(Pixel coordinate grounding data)
-- -- --
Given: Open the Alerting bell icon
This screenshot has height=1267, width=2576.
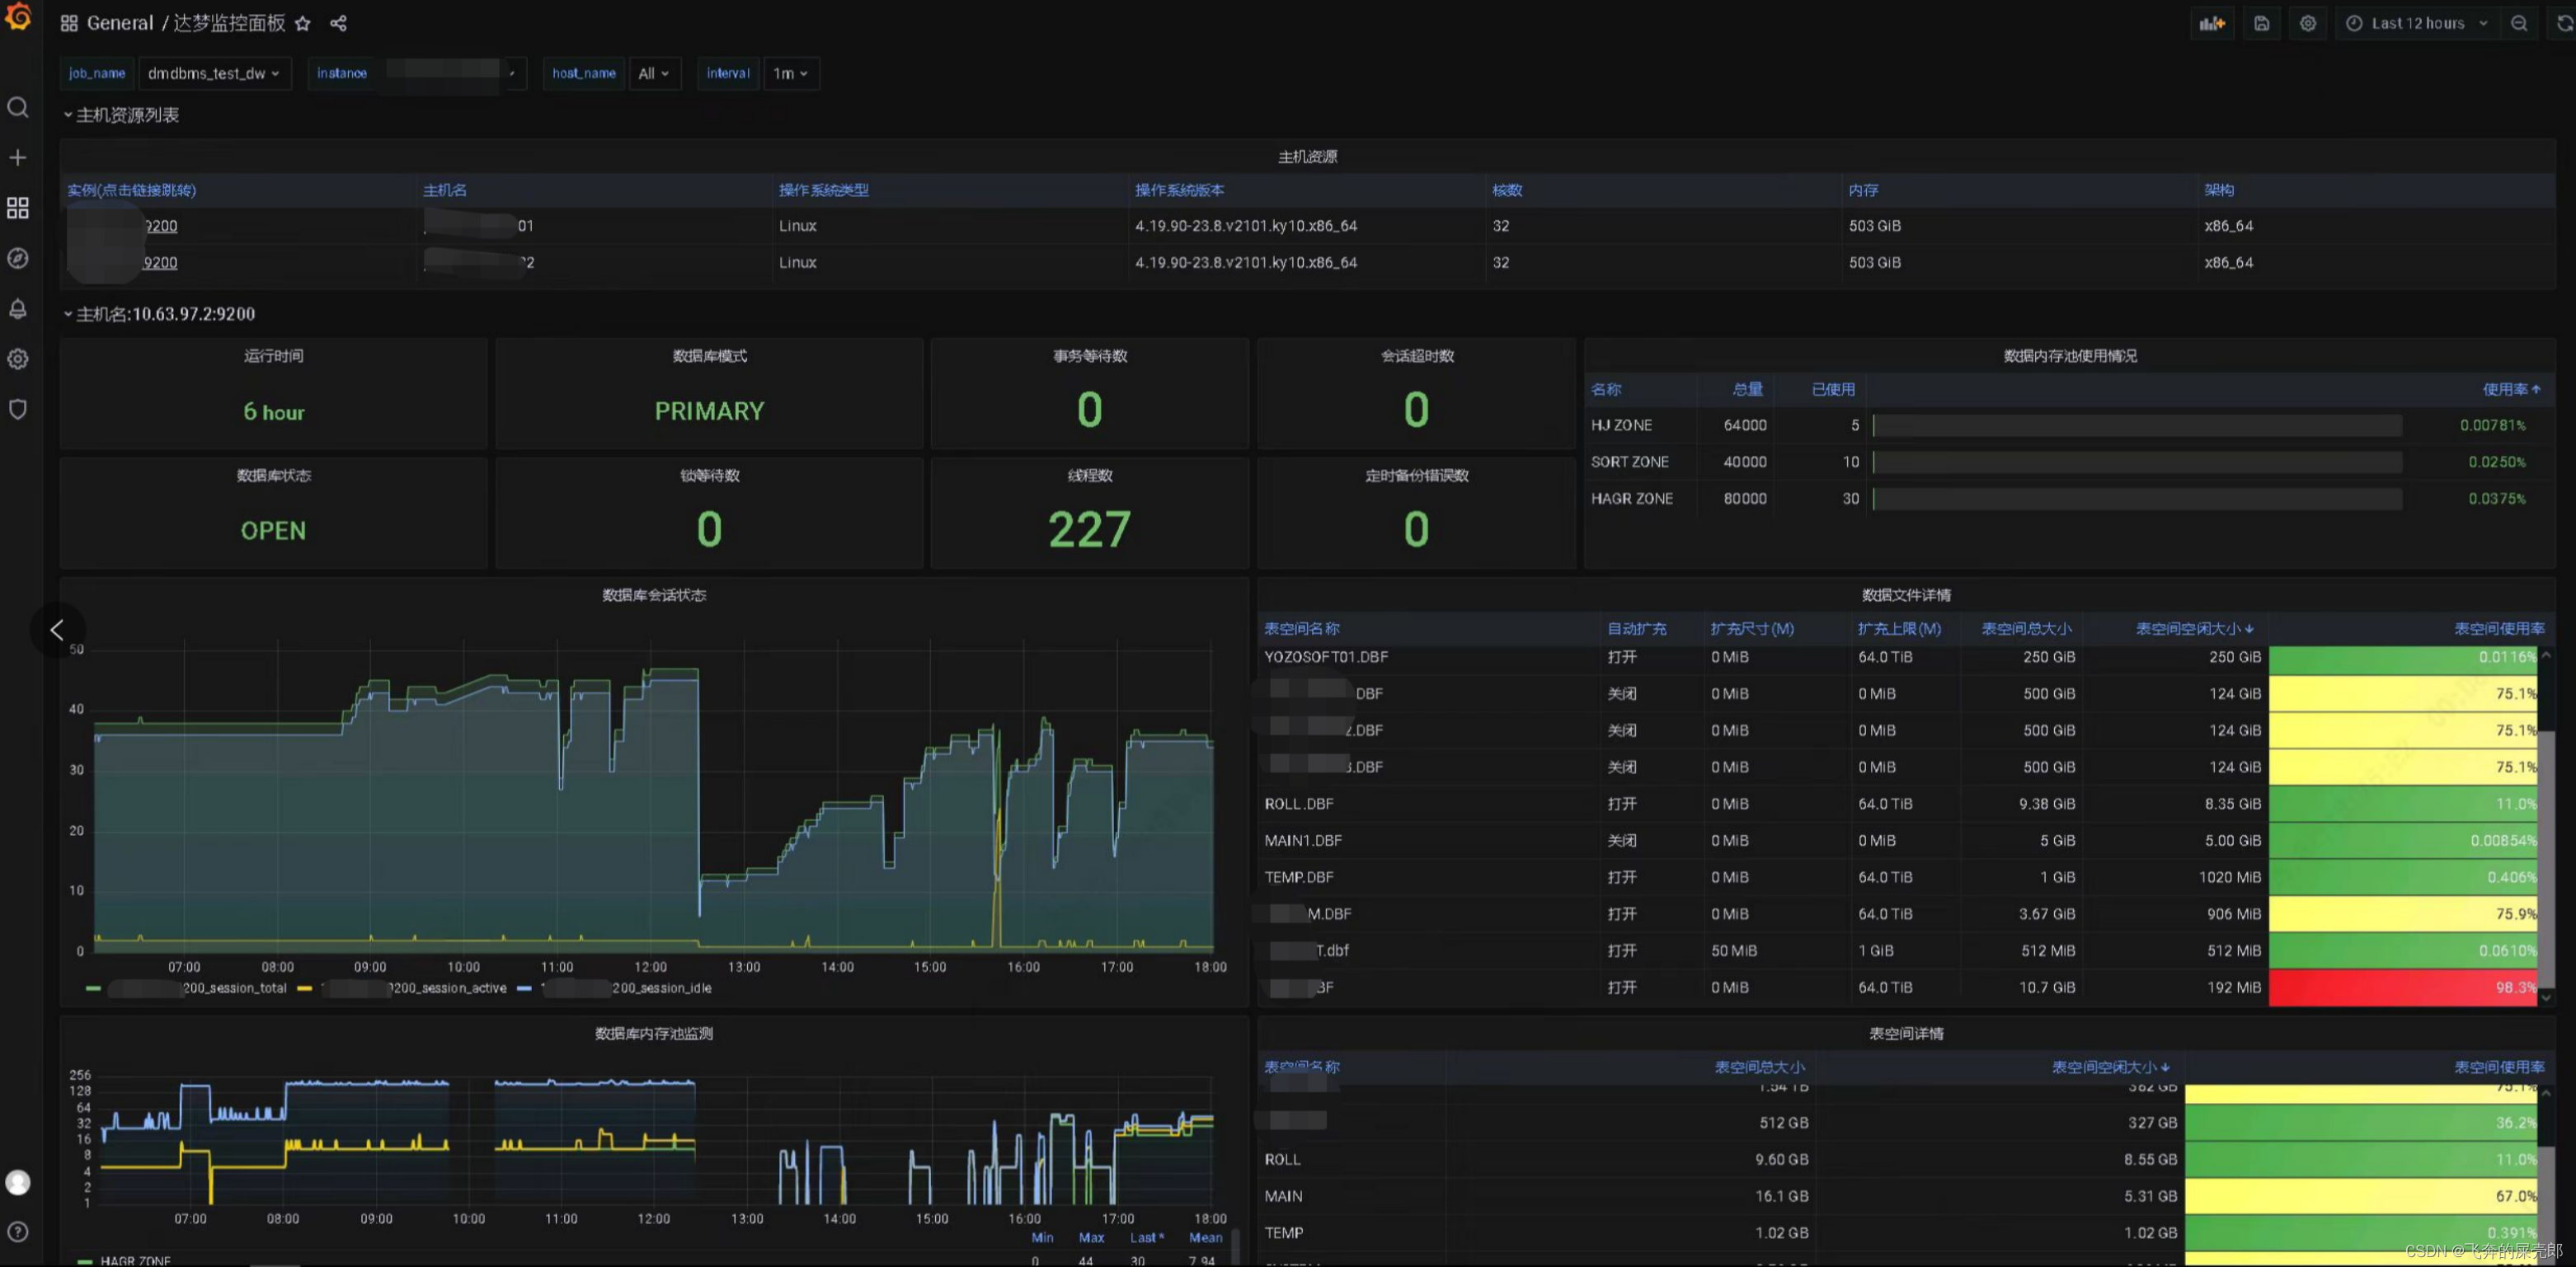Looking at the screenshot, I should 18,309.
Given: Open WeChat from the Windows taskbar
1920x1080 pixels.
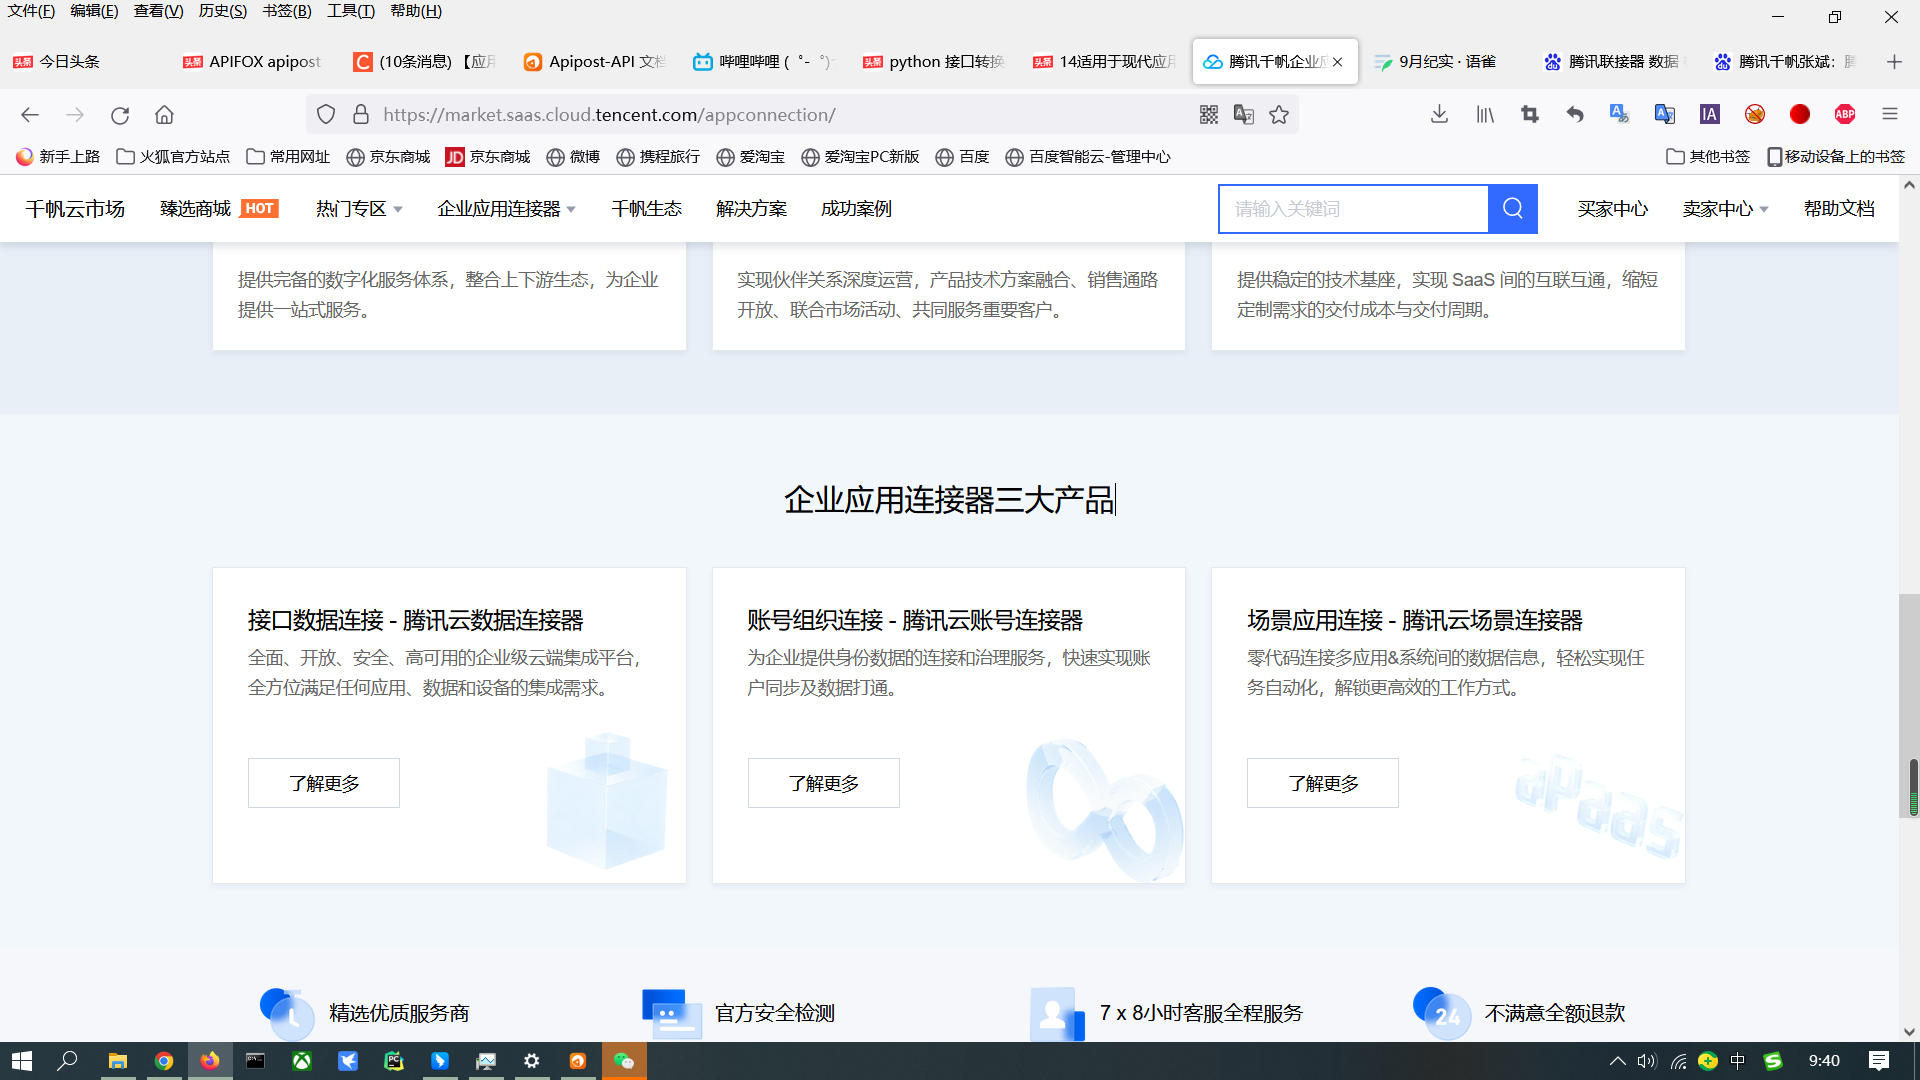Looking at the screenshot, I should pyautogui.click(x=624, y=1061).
-- -- --
● EXERCISE BRIEF:
The records above, minus their pictures, are to be returned word for word.

● SOLUTION FOR THIS TASK:
Given: Open the Alerting bell icon
This screenshot has height=1267, width=2576.
Looking at the screenshot, I should 18,309.
Given: Open WeChat from the Windows taskbar
1920x1080 pixels.
Looking at the screenshot, I should pyautogui.click(x=624, y=1061).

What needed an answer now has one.